Only last week a Muslim man was killed in Bihar in an alleged hate crime. Then in September a Muslim minor was kept in jail for days. So there has been some criticism of the Mahagathbandhan government on this front.
Also in Gopalganj, the Mahagathbandhan had been fielding a Muslim candidate for the past two elections. This time they fielded a Bania and may have lost some Muslim votes to the AIMIM and some Yadav votes to the BSP's Yadav candidate.
While it is fine to try and expand one's social coalition, it can't be done while taking one's core base, especially minorities, for granted thinking that they have no other option.
Gopalganj brings a lesson for the AIMIM as well. Sure, the party may have taken some kind of revenge over the RJD for poaching four of its MLAs in Bihar. But it is also true that this wasn't a seat the AIMIM could have won at all. The Muslim population here is less than 30 percent and not 50 percent plus like the seats it had won in Seemanchal.
Therefore, it is clear that the AIMIM contested just to make its presence felt and to prove a point to the RJD.

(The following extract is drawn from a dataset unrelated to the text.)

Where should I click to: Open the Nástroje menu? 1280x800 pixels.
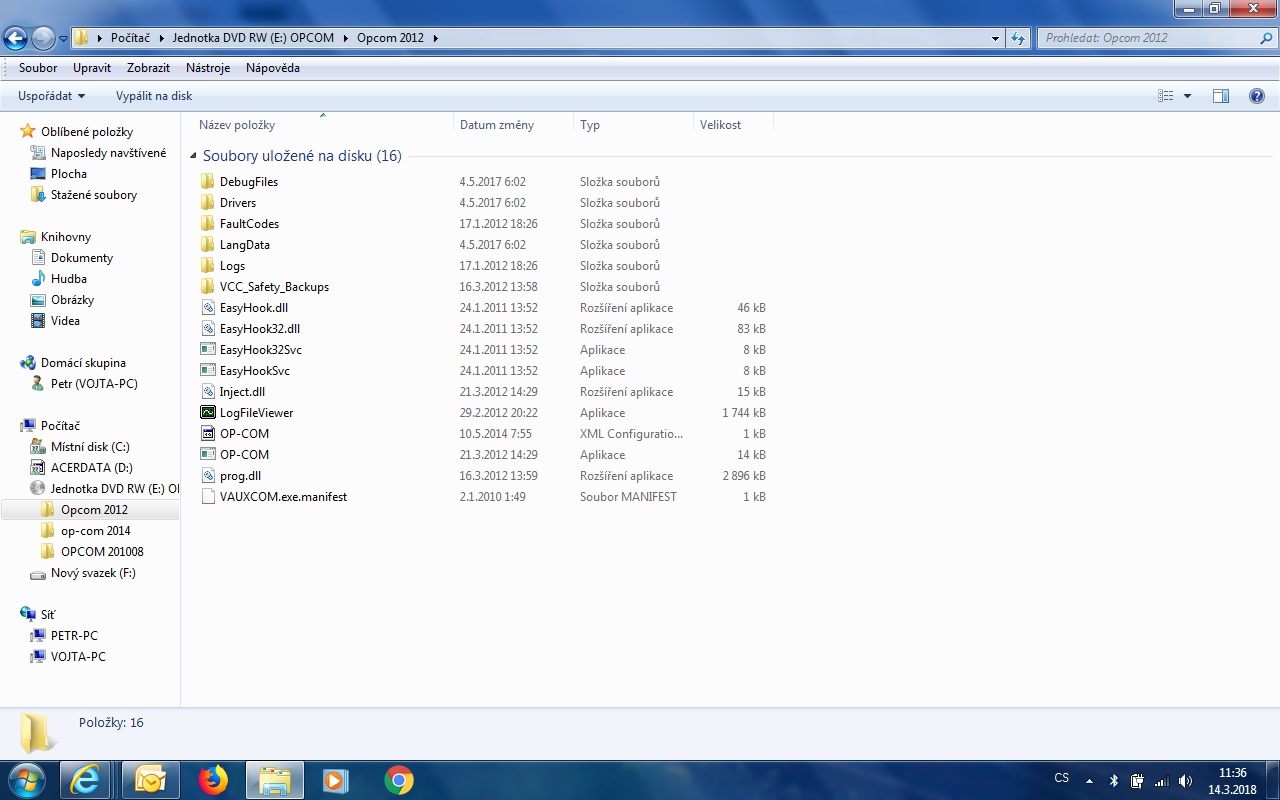tap(208, 68)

While the 'B-Team' tag is just a lazy explanation by other parties, it is true that the Gopalganj result would be used by these parties in poll-bound Gujarat to tell Muslims that voting for AIMIM could help BJP.
In the end, it will be Muslims on the ground that will pay the price for which party comes to power - especially given how municipal authorities are using bulldozers against them.
Given such a hostile scenario, AIMIM may face pressure to be more selective in deciding where it contests from. More such results could harm its prospects in seats where it genuinely has a chance of winning.
After its win in Punjab, there was a great deal of buzz around the Aam Aadmi Party in neighbouring states such as Haryana and Himachal Pradesh. In June this year, AAP managed to win the Ismailabad muncipality in Kurukshetra district and reportedly secured over 10 percent votes in the civic polls.
This was an encouraging sign for the party. But the Adampur bypoll results should come as a big disappointment for it. The party could get only 2.6 percent votes in the seat, despite running an intense campaign.
It seems that Kejriwal's state of origin doesn't have much of a vacuum for AAP. Like Himachal Pradesh, the resilience of Congress as an Opposition, is making it difficult for AAP to make inroads.
The Congress is clearly trying to consolidate Jat and Dalit votes, besides the support of the state's small Muslim minority. The BJP at the state level is mostly trying to consolidate non-Jats. INLD and JJP are both Jat dominated parties. It is not clear how AAP is pitching itself in Haryana. Kejriwal is a Bania as is AAP's Haryana in-charge Sushil Gupta. But the Bania community seems firmly with the BJP as of now.